▶ **WHAT NEEDS TO BE DONE**
The entries are to be repeated verbatim, with nothing left out.

(Dataset entries)

--------

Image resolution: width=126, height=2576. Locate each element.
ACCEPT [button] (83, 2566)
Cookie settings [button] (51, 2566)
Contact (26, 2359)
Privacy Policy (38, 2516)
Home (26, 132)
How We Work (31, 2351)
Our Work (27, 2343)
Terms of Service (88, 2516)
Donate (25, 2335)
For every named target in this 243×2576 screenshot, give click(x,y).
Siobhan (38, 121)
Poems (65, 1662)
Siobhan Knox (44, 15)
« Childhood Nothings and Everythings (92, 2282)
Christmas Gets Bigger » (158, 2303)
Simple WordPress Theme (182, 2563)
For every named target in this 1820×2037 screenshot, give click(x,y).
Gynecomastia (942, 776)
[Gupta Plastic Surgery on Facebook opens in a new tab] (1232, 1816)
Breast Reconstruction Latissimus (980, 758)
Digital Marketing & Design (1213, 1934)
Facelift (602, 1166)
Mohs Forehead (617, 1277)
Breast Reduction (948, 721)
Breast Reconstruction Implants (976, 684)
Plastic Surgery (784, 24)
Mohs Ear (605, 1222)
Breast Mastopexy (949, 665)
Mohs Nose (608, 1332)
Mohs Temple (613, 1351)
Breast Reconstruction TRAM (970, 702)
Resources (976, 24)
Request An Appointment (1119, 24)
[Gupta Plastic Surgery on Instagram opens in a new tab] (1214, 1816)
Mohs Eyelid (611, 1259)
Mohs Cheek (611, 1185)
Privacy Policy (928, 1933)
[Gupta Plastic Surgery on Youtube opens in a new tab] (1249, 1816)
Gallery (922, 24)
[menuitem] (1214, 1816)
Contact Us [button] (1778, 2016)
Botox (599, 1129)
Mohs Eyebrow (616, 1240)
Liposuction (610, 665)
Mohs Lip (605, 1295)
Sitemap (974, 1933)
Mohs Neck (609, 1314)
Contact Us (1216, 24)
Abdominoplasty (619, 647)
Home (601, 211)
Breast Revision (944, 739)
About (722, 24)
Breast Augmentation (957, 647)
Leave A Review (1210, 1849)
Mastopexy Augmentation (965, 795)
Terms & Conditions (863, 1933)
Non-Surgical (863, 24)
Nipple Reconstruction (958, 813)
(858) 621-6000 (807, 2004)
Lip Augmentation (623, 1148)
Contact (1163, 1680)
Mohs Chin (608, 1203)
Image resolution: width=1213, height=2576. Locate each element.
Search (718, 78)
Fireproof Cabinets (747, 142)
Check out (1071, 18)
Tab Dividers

--------

▶ **ANSWER AREA**
Image resolution: width=126, height=2576. Locate each element.
ACCEPT [button] (83, 2566)
Cookie settings [button] (51, 2566)
Contact (26, 2359)
Privacy Policy (38, 2516)
Home (26, 132)
How We Work (31, 2351)
Our Work (27, 2343)
Terms of Service (88, 2516)
Donate (25, 2335)
For every named target in this 243×2576 screenshot, give click(x,y).
Siobhan (38, 121)
Poems (65, 1662)
Siobhan Knox (44, 15)
« Childhood Nothings and Everythings (92, 2282)
Christmas Gets Bigger » (158, 2303)
Simple WordPress Theme (182, 2563)
For every named target in this 1820×2037 screenshot, give click(x,y).
Gynecomastia (942, 776)
[Gupta Plastic Surgery on Facebook opens in a new tab] (1232, 1816)
Breast Reconstruction Latissimus (980, 758)
Digital Marketing & Design (1213, 1934)
Facelift (602, 1166)
Mohs Forehead (617, 1277)
Breast Reduction (948, 721)
Breast Reconstruction Implants (976, 684)
Plastic Surgery (784, 24)
Mohs Ear (605, 1222)
Breast Mastopexy (949, 665)
Mohs Nose (608, 1332)
Mohs Temple (613, 1351)
Breast Reconstruction TRAM (970, 702)
Resources (976, 24)
Request An Appointment (1119, 24)
[Gupta Plastic Surgery on Instagram opens in a new tab] (1214, 1816)
Mohs Eyelid (611, 1259)
Mohs Cheek (611, 1185)
Privacy Policy (928, 1933)
[Gupta Plastic Surgery on Youtube opens in a new tab] (1249, 1816)
Gallery (922, 24)
[menuitem] (1214, 1816)
Contact Us [button] (1778, 2016)
Botox (599, 1129)
Mohs Eyebrow (616, 1240)
Liposuction (610, 665)
Mohs Lip (605, 1295)
Sitemap (974, 1933)
Mohs Neck (609, 1314)
Contact Us (1216, 24)
Abdominoplasty (619, 647)
Home (601, 211)
Breast Revision (944, 739)
About (722, 24)
Breast Augmentation (957, 647)
Leave A Review (1210, 1849)
Mastopexy Augmentation (965, 795)
Terms & Conditions (863, 1933)
Non-Surgical (863, 24)
Nipple Reconstruction (958, 813)
(858) 621-6000 (807, 2004)
Lip Augmentation (623, 1148)
Contact (1163, 1680)
Mohs Chin (608, 1203)
Image resolution: width=1213, height=2576. Locate each element.
Search (718, 78)
Fireproof Cabinets (747, 142)
Check out (1071, 18)
Tab Dividers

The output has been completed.